By Julie Zhu and Elzio Barreto
HONG KONG (Reuters) - China's Fosun is in talks with investors to raise funds for its tourism unit's planned overseas acquisitions, looking to build up the business even as regulators closely scrutinize outbound transactions, the unit's president said.
Fosun Tourism & Culture Group, a key profit growth business for China's largest private conglomerate, is in discussions with domestic and international investors for its first round of capital raising to boost overseas investments ahead of a public listing, said Qian Jiannong.
The unit includes resort operator Club Med, a Chinese joint venture with tour operator Thomas Cook Group
"We will increase (overseas) investment in the next few years and the area or regions that are most important for us are really not only where Chinese people have an interest in, but also the global regions where the tourism business is attractive," Qian told Reuters in an interview.
"We have been in talks with many companies since 2010. Currently, we are also talking to a few companies, but I can't comment on any potential deals and projects at this stage."
After a record year for outbound mergers and acquisitions by Chinese companies in 2016, Beijing has placed curbs on capital outflows to reduce pressure on the yuan currency, which fell to eight-year lows in December.
That won't present a hurdle to Fosun's growth ambitions, according to Qian.
"Fosun, as a global enterprise, won't be affected by such restrictions because we have enough offshore capital to conduct M&A deals overseas," he said.
"If it's an overseas target, we will definitely use our offshore platform to acquire it. We have units incorporated abroad and at home."
Asked about a timeline for a listing, Qian said none had been set for Fosun Tourism. But Fosun <0656.HK>, controlled by billionaire co-founder Guo Guangchang, encourages its different units "to go public at an appropriate time", he said.

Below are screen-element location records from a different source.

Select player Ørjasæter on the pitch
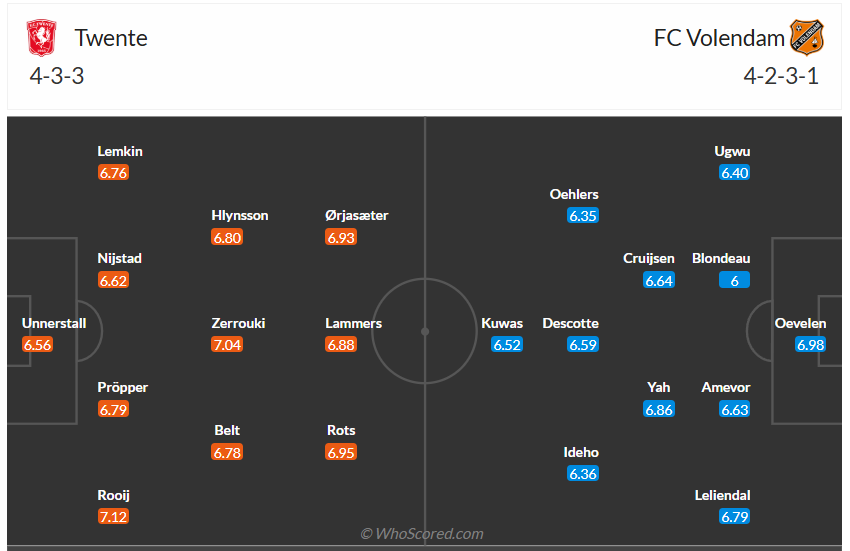Screen dimensions: 850x551 pyautogui.click(x=356, y=215)
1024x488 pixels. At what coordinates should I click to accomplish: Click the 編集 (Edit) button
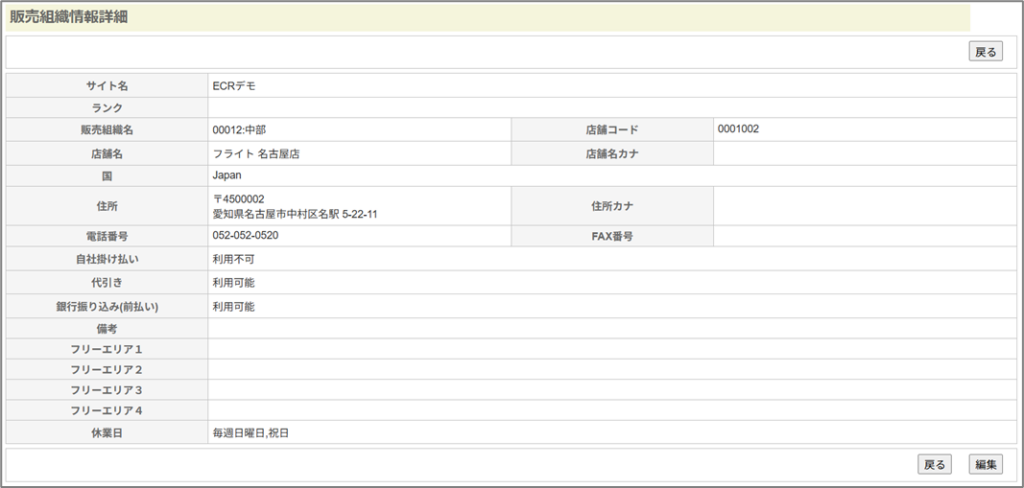pyautogui.click(x=985, y=464)
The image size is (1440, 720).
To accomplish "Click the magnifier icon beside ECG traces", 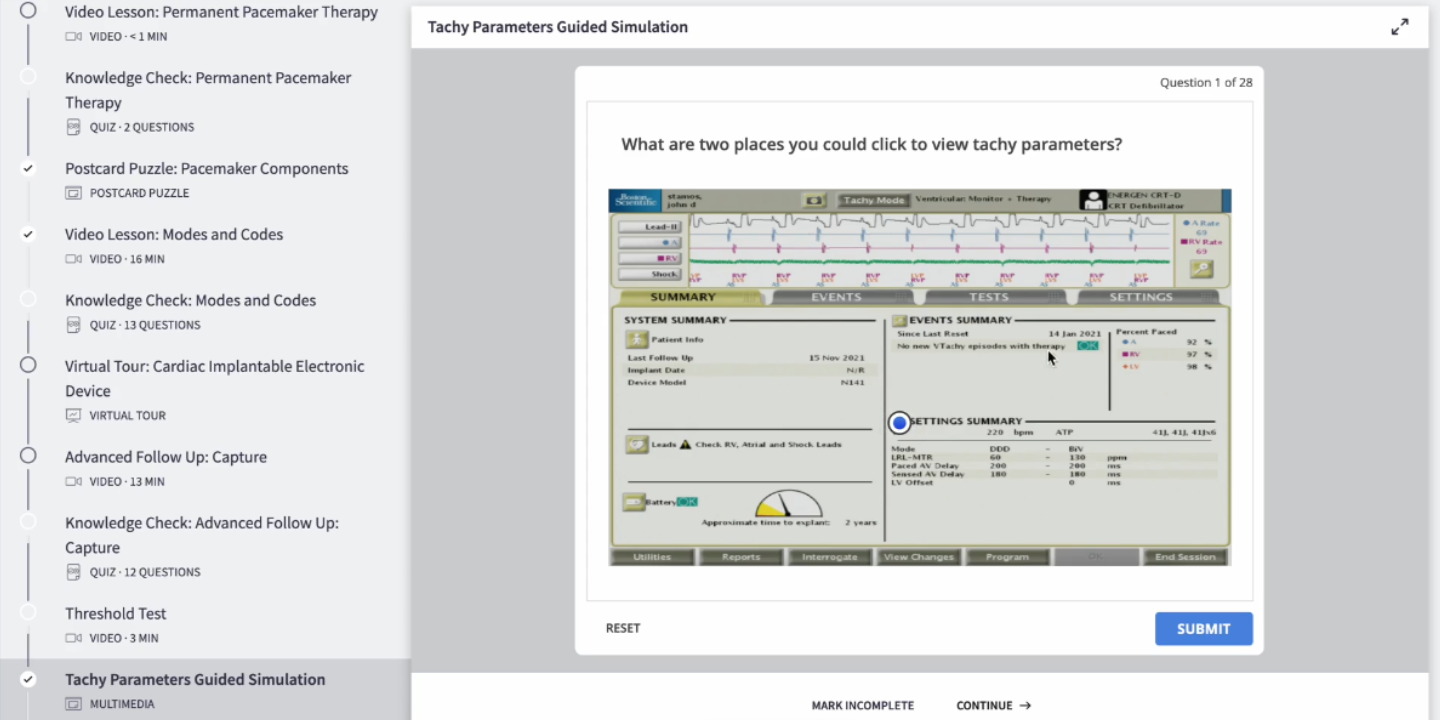I will (x=1201, y=268).
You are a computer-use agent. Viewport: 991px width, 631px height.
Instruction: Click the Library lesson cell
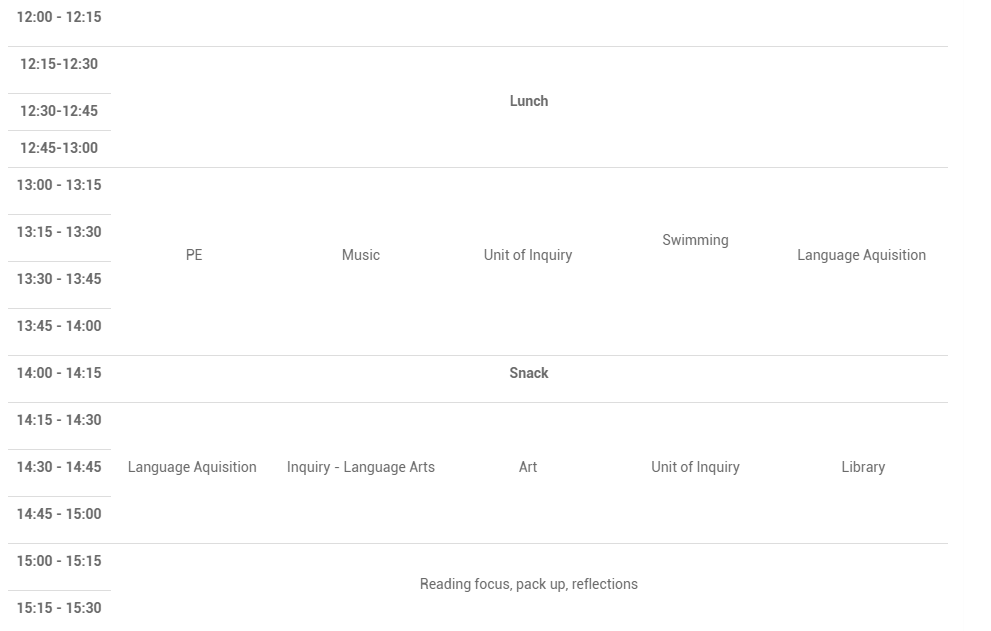click(862, 467)
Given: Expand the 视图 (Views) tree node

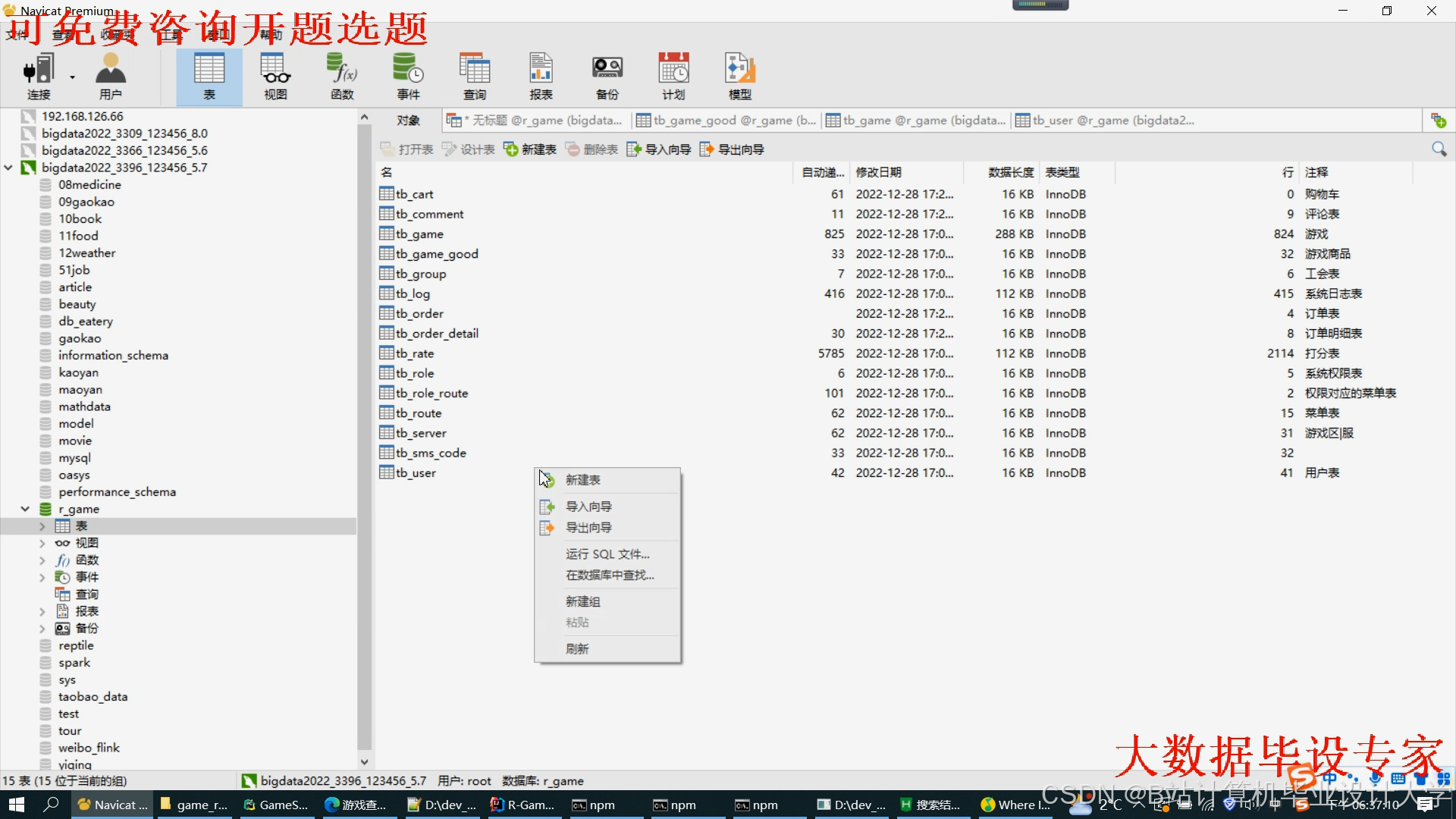Looking at the screenshot, I should coord(42,543).
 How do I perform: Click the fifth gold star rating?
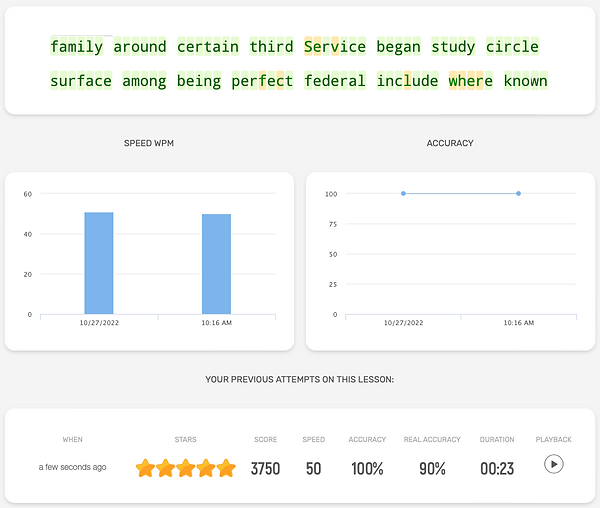point(226,468)
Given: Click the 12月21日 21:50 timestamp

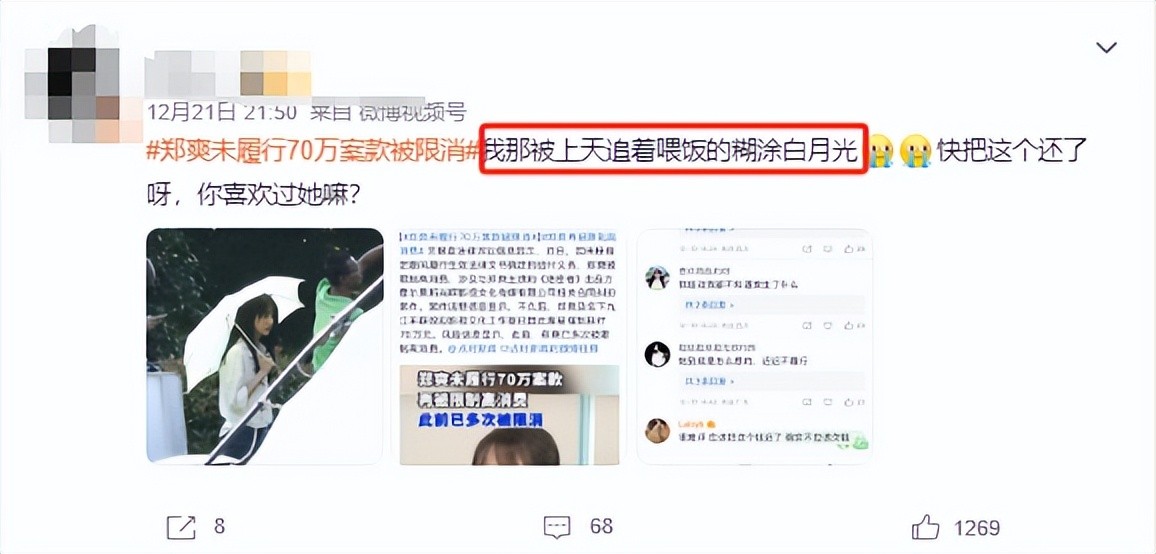Looking at the screenshot, I should (221, 113).
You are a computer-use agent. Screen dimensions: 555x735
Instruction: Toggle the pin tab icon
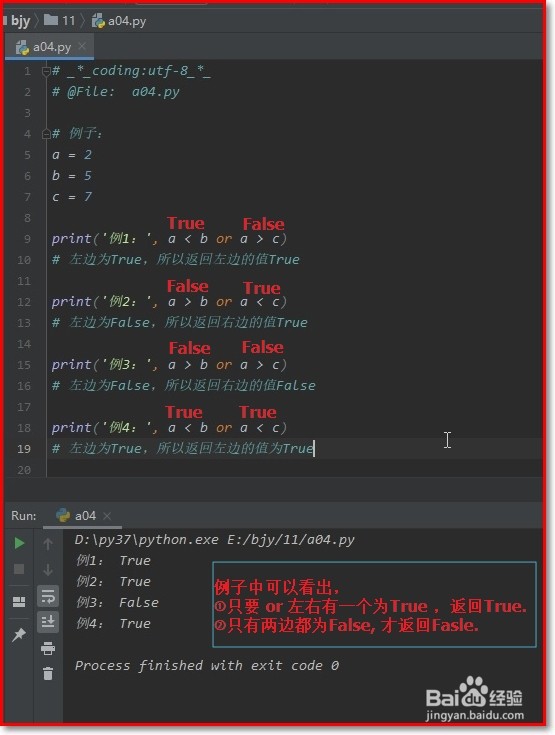click(19, 635)
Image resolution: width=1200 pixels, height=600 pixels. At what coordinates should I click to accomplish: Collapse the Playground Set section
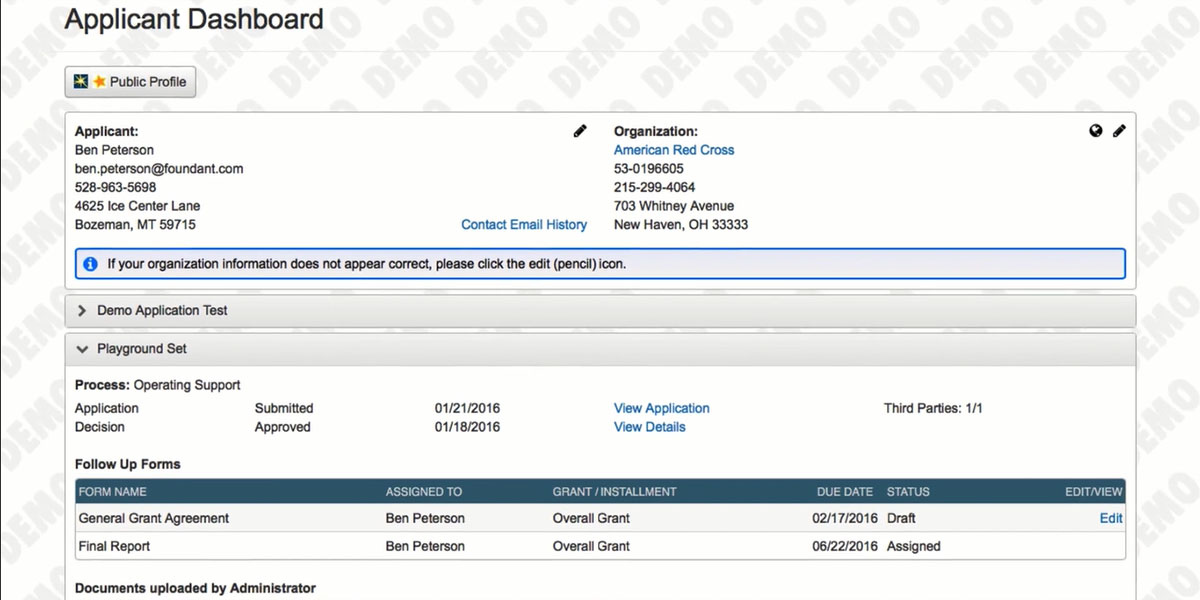click(x=142, y=349)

Tourism is key to China's shift toward a more consumer-driven economic growth, with companies including Fosun, Dalian Wanda Group Co and HNA Group increasing their bets on the sector. The domestic tourism industry raked in 3.9 trillion yuan ($567.3 billion) in 2016, which Beijing wants to rise to 7 trillion yuan by 2020, official news agency Xinhua has said.
China will account for 14 percent of total global outbound travel by 2020 from 10 percent now, brokerage CLSA has forecast, with the number of Chinese overseas trips rising to 200 million a year at the end of the period from 125 million in 2015.
For Fosun, the tourism unit is part of its "happiness" segment, which saw profits for the six months ended June 2016 soar 76 percent to 365.4 million yuan, surpassing the 25.5 percent increase in the conglomerate's health segment and the 13.7 percent gain in the wealth management segment over the same period.
Only the investment and property development segments, which saw profits double and rise more than 600 percent, respectively, experienced faster growth.
Club Med, which Fosun bought in 2015, plans to open at least 20 new resorts in China over the next few years, Qian said without specifying the timeline for the buildup.
The tourism unit has an inhouse investment team of 26 people scouring the world for leisure tourism targets including hotel brands, travel agencies and theme parks, he said.
"Definitely we still have the investment teams in our new group and they're still searching some new targets to buy and also find some companies that maybe we won't merge with or acquire them, but we can have very good cooperation with them," Qian said.